歯内療法外科とは
根管治療で治らない場合に行う外科的治療です
根管の内部から歯根をきれいにする通常の根管治療が不可能な場合に、歯肉を切開して治療する外科的な方法です。様々な理由により、根管内部から病巣にアプローチできない場合に行います。
根管治療を先に行う理由
歯根の先に膿がある場合、通常の根管治療を行って、それでも治らない場合に歯内療法外科を行います。先に歯内療法外科を行わないのは、外科的な処置によって一時的に楽になったとしても、歯根の先を切り取ってそこを密閉するだけでは根管内の感染がなくならないからです。先に通常の根管治療を行って、根管内の感染を防ぐことで、根本的な解決を図ることができるのです。
歯内療法外科が必要となる症状
歯根嚢胞(しこんのうほう)
根管内に細菌が侵入して症状が進み、歯根の先まで感染するとそこに膿が溜まります。この時、身体の免疫反応が働き、膿を覆うように上皮(じょうひ)という膜ができます。これが歯根嚢胞です。免疫にとってはこれで治ったことになるため、嚢胞が小さくなることはなく、取り除くには外科的治療が必要です。ただし、10年など長期的に大きな変化がなく、症状もない場合には治癒に入りますので、手術する必要はありません。
歯根肉芽腫(しこんにくげしゅ)
膿を覆うものが上皮ではなく、繊維質のかたまりである肉芽腫ですが、基本的には歯根嚢胞と似ています。歯根肉芽種も自然治癒せず、外科手術でしか取り除くことはできません。
石灰化
石灰化では、根管内にカルシウムが溜まって管が狭くなったり、完全に塞がってしまうこともあります。根管が石灰化して細菌が閉じ込められてしまうと、治療器具が感染源に届かないため、根管治療の際に十分な清掃や消毒が不可能になってしまいます。
歯内療法外科の治療方法
歯内療法外科が必要な場合でも、根管治療終了後、痛みや腫れなどの自覚症状がない場合がほとんどですが、レントゲン画像を見ると膿がいつまでたっても消えず、病巣を確認できます。

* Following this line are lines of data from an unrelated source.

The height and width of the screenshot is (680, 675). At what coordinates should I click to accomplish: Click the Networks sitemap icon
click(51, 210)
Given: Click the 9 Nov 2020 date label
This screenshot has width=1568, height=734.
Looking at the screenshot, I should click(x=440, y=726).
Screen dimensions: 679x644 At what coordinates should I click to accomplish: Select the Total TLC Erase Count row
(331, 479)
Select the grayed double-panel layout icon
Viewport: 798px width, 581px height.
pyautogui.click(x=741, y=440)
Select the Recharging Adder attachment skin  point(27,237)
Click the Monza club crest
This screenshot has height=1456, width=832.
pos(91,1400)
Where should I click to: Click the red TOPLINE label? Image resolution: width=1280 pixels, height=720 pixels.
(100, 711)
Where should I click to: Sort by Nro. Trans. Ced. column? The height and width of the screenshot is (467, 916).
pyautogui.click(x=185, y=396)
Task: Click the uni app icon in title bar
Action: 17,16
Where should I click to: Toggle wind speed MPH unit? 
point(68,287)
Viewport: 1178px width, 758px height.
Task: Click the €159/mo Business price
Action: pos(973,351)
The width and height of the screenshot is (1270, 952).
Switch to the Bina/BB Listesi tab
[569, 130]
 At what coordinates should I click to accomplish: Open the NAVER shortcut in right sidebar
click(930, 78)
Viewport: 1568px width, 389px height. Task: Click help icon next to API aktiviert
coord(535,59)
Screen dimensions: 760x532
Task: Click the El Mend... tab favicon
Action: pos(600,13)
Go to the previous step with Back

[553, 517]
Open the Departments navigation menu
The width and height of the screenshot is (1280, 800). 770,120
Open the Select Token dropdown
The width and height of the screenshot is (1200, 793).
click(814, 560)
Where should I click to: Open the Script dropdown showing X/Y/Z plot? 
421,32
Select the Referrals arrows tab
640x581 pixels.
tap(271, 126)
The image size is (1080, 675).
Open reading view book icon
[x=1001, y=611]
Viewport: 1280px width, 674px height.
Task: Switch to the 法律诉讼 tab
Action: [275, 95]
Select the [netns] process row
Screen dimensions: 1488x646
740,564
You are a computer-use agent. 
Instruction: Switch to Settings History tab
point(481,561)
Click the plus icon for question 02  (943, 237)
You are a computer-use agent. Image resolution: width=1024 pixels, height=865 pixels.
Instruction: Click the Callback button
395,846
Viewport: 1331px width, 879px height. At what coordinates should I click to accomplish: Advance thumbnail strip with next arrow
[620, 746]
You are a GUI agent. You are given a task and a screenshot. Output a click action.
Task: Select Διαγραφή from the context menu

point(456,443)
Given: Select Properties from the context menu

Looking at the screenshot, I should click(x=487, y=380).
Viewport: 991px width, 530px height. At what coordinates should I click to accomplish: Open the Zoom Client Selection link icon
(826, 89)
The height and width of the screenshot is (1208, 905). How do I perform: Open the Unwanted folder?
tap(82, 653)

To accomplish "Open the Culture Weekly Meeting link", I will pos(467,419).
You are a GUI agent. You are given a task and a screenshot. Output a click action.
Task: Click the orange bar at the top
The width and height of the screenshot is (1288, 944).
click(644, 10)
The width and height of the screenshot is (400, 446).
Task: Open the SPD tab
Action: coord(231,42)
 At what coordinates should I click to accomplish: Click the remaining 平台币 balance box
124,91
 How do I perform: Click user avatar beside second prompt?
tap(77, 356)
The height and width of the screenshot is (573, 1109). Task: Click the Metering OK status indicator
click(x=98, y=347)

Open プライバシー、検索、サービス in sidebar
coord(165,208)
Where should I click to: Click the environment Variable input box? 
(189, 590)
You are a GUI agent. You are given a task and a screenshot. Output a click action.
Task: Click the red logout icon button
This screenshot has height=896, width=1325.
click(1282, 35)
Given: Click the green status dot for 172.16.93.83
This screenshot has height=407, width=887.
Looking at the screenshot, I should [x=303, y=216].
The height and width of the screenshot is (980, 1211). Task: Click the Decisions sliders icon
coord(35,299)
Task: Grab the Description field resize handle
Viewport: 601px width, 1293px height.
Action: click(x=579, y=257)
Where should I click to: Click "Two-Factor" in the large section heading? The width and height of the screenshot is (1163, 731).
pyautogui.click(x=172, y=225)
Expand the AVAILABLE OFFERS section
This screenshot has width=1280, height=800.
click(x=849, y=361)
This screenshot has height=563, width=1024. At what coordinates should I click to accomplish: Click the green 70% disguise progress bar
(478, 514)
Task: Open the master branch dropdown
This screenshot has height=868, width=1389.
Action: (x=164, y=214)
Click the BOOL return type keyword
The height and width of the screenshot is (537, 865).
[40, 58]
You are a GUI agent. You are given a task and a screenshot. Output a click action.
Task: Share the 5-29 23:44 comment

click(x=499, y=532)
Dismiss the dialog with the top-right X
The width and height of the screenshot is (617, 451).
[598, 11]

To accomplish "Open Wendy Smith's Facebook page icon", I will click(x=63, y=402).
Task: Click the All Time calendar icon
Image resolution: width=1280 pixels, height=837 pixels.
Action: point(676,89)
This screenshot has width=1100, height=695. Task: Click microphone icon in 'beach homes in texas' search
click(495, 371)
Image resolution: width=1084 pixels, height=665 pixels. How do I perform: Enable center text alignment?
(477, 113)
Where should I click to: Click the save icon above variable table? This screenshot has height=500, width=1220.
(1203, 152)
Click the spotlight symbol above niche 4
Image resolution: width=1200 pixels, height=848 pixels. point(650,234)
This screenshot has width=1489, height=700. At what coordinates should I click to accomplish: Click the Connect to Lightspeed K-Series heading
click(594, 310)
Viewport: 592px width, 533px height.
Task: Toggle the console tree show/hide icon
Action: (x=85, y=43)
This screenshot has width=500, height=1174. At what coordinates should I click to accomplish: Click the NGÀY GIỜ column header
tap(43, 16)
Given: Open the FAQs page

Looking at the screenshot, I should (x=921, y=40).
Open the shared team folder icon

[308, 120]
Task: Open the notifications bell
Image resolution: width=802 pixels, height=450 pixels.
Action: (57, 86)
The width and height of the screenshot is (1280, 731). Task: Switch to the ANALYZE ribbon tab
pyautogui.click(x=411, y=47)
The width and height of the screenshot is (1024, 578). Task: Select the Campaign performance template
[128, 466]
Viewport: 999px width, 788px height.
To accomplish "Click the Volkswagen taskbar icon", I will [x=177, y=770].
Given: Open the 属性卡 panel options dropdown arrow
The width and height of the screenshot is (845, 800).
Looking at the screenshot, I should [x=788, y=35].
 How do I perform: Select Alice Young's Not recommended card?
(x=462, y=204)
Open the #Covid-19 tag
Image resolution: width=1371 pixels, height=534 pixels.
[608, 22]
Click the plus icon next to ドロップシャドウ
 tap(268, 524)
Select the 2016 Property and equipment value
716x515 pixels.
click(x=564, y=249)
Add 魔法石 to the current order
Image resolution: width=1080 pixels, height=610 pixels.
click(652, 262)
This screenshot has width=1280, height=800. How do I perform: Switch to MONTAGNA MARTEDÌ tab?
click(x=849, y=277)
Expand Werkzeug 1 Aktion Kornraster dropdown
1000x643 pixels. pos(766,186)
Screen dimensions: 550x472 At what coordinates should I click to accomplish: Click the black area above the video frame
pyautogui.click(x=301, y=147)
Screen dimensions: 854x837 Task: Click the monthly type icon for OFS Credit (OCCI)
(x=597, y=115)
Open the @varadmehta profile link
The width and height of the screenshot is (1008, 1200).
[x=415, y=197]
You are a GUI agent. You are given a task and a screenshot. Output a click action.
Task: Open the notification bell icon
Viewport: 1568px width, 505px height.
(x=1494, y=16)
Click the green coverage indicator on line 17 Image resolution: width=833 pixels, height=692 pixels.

1局所麻酔をして、歯肉を切開します。その際、歯を支える歯槽骨と膿が見える状態まで歯肉を切り開く必要があります。
2嚢胞や肉芽腫を切除し、感染が残っている歯根の先端部分を切断して断面をMTAセメントで封鎖します。
3切開した歯肉を元に戻して、縫合します。
術後の痛みと腫れには個人差がありますが、抗生剤と鎮痛剤を処方して痛みと腫れを最小限に抑えます。